Some teachers envision using student devices to access interactive apps and the internet.
“I’m excited; it opens possibilities in the classroom setting,” English teacher Lindell Palmer said. “We say we teach for the future; educators tend to stick to the things we know and how we were raised. [The use of devices in the classroom] would prepare students for the world we actually live in.”
English teacher Cynthia Pryor feels it’s important that students without devices are not excluded from the learning experience.
“I think we have to consider how to make participation in BYOD equitable for all students,” Pryor said. “If some students can’t participate because they or their families have chosen to remain ‘unplugged’ then how do we make this opportunity accessible for them?”
Some feel that making students provide their own technology is unfair.
“The county needs to take responsibility and provide the resources for the students,” junior Evan Daly said. “They’re trying to get out of that responsibility by “letting” students bring their own devices.”
Teachers expressed concern about an increase in cheating. However, many students feel that if they want to cheat, they can, phone or no phone, and there are easier ways to do it, such as simply looking at a classmate’s work.

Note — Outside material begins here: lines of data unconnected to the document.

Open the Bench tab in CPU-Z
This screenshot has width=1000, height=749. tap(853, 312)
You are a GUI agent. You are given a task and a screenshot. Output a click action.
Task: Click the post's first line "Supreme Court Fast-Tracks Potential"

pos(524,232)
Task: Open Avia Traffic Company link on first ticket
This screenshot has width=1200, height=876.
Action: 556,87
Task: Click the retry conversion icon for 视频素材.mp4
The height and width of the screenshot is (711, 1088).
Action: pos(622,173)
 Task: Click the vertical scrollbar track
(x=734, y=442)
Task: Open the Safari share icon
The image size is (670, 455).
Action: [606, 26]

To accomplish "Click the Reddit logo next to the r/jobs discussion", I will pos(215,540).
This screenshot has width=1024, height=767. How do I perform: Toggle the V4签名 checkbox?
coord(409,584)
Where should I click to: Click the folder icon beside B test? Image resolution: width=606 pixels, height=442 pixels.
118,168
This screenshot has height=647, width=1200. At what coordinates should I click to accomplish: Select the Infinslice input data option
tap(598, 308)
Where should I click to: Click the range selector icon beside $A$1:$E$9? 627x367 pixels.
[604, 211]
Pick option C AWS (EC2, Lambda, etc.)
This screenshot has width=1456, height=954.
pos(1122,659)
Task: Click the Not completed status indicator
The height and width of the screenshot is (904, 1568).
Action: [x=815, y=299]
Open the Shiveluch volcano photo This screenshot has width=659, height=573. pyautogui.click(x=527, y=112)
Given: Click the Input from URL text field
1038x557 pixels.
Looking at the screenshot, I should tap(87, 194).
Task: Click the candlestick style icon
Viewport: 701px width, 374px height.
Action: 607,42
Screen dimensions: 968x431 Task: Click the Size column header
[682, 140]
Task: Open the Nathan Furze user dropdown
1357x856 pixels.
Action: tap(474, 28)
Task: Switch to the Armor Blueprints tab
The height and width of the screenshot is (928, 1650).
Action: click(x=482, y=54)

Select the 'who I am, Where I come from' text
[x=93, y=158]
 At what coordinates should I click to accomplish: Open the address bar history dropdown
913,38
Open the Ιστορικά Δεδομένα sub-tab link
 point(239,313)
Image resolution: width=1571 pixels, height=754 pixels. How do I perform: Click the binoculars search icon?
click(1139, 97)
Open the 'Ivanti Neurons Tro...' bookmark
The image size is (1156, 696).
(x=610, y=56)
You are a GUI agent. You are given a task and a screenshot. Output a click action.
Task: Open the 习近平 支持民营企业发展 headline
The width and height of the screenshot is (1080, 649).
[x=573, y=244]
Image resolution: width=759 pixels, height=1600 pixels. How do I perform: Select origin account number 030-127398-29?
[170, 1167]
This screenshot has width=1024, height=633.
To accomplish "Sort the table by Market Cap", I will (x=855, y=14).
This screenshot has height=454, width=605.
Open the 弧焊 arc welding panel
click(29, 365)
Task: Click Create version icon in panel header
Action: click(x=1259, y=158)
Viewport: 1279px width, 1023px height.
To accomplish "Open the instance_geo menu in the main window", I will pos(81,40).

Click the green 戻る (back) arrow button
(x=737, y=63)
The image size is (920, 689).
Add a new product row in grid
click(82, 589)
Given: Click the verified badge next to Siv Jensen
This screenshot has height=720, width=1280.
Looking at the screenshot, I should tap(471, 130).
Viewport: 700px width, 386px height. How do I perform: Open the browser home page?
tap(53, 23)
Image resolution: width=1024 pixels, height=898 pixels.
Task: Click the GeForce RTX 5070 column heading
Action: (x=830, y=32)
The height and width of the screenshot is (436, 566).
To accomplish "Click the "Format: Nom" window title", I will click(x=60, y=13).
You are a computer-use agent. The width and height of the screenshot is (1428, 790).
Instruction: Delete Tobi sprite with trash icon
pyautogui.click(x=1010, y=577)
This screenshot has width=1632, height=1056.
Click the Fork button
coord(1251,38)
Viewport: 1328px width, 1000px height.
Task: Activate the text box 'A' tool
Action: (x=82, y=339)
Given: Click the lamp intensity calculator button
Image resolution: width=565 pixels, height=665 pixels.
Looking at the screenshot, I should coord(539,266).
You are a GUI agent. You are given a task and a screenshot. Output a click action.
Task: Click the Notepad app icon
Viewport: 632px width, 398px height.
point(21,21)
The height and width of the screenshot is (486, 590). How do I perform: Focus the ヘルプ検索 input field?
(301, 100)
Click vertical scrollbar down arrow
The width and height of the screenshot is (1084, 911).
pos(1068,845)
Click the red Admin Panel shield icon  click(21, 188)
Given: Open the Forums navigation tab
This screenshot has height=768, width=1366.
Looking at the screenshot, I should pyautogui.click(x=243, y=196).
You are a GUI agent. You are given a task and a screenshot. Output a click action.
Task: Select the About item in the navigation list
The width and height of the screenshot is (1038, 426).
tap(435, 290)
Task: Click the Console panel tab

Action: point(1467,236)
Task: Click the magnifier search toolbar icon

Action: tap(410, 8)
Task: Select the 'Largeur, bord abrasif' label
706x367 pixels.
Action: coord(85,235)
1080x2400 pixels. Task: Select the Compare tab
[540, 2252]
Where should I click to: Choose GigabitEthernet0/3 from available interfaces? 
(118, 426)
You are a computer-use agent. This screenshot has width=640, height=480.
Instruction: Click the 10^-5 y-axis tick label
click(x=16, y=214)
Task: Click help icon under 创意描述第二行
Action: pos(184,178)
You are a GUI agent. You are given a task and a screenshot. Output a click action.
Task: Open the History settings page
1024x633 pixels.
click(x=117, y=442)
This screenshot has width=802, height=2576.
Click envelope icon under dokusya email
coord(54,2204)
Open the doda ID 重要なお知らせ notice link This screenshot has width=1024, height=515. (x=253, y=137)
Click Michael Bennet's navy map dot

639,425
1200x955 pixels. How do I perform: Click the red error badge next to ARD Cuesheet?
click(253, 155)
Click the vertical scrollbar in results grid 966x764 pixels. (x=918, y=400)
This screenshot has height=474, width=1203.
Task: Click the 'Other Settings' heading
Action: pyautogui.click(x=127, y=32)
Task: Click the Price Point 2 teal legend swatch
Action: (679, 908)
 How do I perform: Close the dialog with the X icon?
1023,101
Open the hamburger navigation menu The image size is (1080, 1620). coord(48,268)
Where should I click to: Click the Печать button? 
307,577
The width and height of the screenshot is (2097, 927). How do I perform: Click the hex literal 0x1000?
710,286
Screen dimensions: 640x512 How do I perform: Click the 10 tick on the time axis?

“I don’t cheat personally,” junior Will Griffin said. “But if I did, I would just write it on my thigh.”
Teachers can require students to turn off their phones and put them on their desks on test days. As the program progresses, Finn believes teachers will acquire instructional strategies to use the students’ devices.
“I believe in telling students what the expectations are and saying this is how we want you to use these devices,” Finn said. “When you have an expectation that’s out there, the vast majority of students will meet that and respect that expectation.”
The increase in the number of devices accessing the school’s network has strained capacity, according to Todd Hickling, manager of information resources. Students who connect to the school’s network can be monitored and will be blocked from accessing prohibited sites.
“Regarding blocked sites, all BYOD’s that use school wireless to connect to the network will be filtered like any other device on the network,” Hickling said. “If a BYOD is using their phone provider’s service, such as Verizon, then they will not be filtered. We can monitor the BYODs on the network, but we cannot monitor the BYODs when they are using their service provider.”
Like any new program, BYOD is expected to have some problems that need to be tweaked, but Finn is confident that students and faculty will recognize its value. As an added benefit, BYOD may reduce the amount of technology schools must purchase.
“I think it’s recognition of where our students live in other areas of their lives, and recognition that we shouldn’t exclude access to technology, particularly if it can help enhance education in the educational setting,” Finn said. “I think it’s time, and the value is there.”